## Assignment Summary

**File Used: token_info_onchain_divers_v2.csv (~700MB)**

**Libraries Compared: Pandas, Dask, Modin (Ray)**

**Schema validated using YAML**

**Output written as pipe-separated .gz file**

**Final Output Size: ~202 MB**

**Successfully handled file ingestion, transformation, and export using scalable methods**

## ✅ Step 1: Mount Google Drive

In [None]:
from google.colab import drive
drive.mount('/content/drive')

Drive already mounted at /content/drive; to attempt to forcibly remount, call drive.mount("/content/drive", force_remount=True).


## ⏱️ Step 2: Install Required Libraries

In [None]:
!pip install modin[ray] -q
!pip install pyyaml -q

## ⏱️ Step 3: Imports and Setup

In [None]:
import pandas as pd
import dask.dataframe as dd
import modin.pandas as mpd
import ray
import time
import yaml
import os

## Step 4: Initialize Ray

In [None]:
ray.shutdown()
ray.init(ignore_reinit_error = True)

2025-05-18 17:27:55,972	INFO worker.py:1888 -- Started a local Ray instance.


0,1
Python version:,3.11.12
Ray version:,2.46.0


## 📁 Step 5: Set File Path

In [None]:
file_path = '/content/drive/MyDrive/archive/token_info_onchain_divers_v2.csv'
print("✅ File exists:", os.path.exists(file_path))

✅ File exists: True


## Step 6: Clean Column Name Function

In [None]:
def clean_column_names(df):
    df.columns = df.columns.str.strip().str.replace(r'[^\w]', '_', regex = True)
    return df

## 🔹 Step 7: Read with Pandas

In [None]:
start = time.time()
df_pandas = pd.read_csv(file_path)
df_pandas = clean_column_names(df_pandas)
end = time.time()
print(f"✅ Pandas load time: {end - start:.2f} seconds")

✅ Pandas load time: 25.17 seconds


## 🔹 Step 8: Read with Dask

In [None]:
start = time.time()
df_dask = dd.read_csv(file_path, assume_missing=True)
df_dask = df_dask.rename(columns=lambda x: x.strip().replace(' ', '_').replace('-', '_'))
df_dask_head = df_dask.head()  # Trigger read
end = time.time()
print(f"✅ Dask load time: {end - start:.2f} seconds")
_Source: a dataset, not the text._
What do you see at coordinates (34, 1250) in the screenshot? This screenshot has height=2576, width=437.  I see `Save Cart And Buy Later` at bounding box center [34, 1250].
✅ Dask load time: 7.22 seconds


## 🔹 Step 9: Read with Modin + Ray

In [None]:
start = time.time()
df_modin = mpd.read_csv(file_path)
df_modin = clean_column_names(df_modin)
end = time.time()
print(f"✅ Modin (Ray) load time: {end - start:.2f} seconds")

✅ Modin (Ray) load time: 31.29 seconds


## Step 10: YAML Schema Creation from Pandas DF

In [None]:
schema = {'separator' : ',',
          'columns' : list(df_pandas.columns)}

In [None]:
yaml_path = '/content/schema.yaml'

with open(yaml_path, 'w') as f:
  yaml.dump(schema, f)

print("✅ YAML schema saved.")

✅ YAML schema saved.


## Step 11 : Validate Columns

In [None]:
with open(yaml_path) as f:
    loaded_schema = yaml.safe_load(f)

In [None]:
if df_pandas.shape[1] == len(loaded_schema['columns']) and list(df_pandas.columns) == loaded_schema['columns']:
    print("✅ Schema validation passed.")
else:
    print("❌ Schema validation failed.")

✅ Schema validation passed.


## Step 12 : Export to Pipe-Separated gzipped File

In [None]:
output_path = '/content/drive/MyDrive/archive/processed_output.txt.gz'

df_pandas.to_csv(output_path, sep='|', index=False, compression='gzip')
print(f"✅ File written to {output_path}")

✅ File written to /content/drive/MyDrive/archive/processed_output.txt.gz


## Step 13 : File Summary

In [None]:
output_size = os.path.getsize(output_path) / (1024 * 1024)

print(f"📊 Summary:")
print(f"- Rows: {df_pandas.shape[0]}")
print(f"- Columns: {df_pandas.shape[1]}")
print(f"- Output file size: {output_size:.2f} MB")

📊 Summary:
- Rows: 1168712
- Columns: 22
- Output file size: 202.56 MB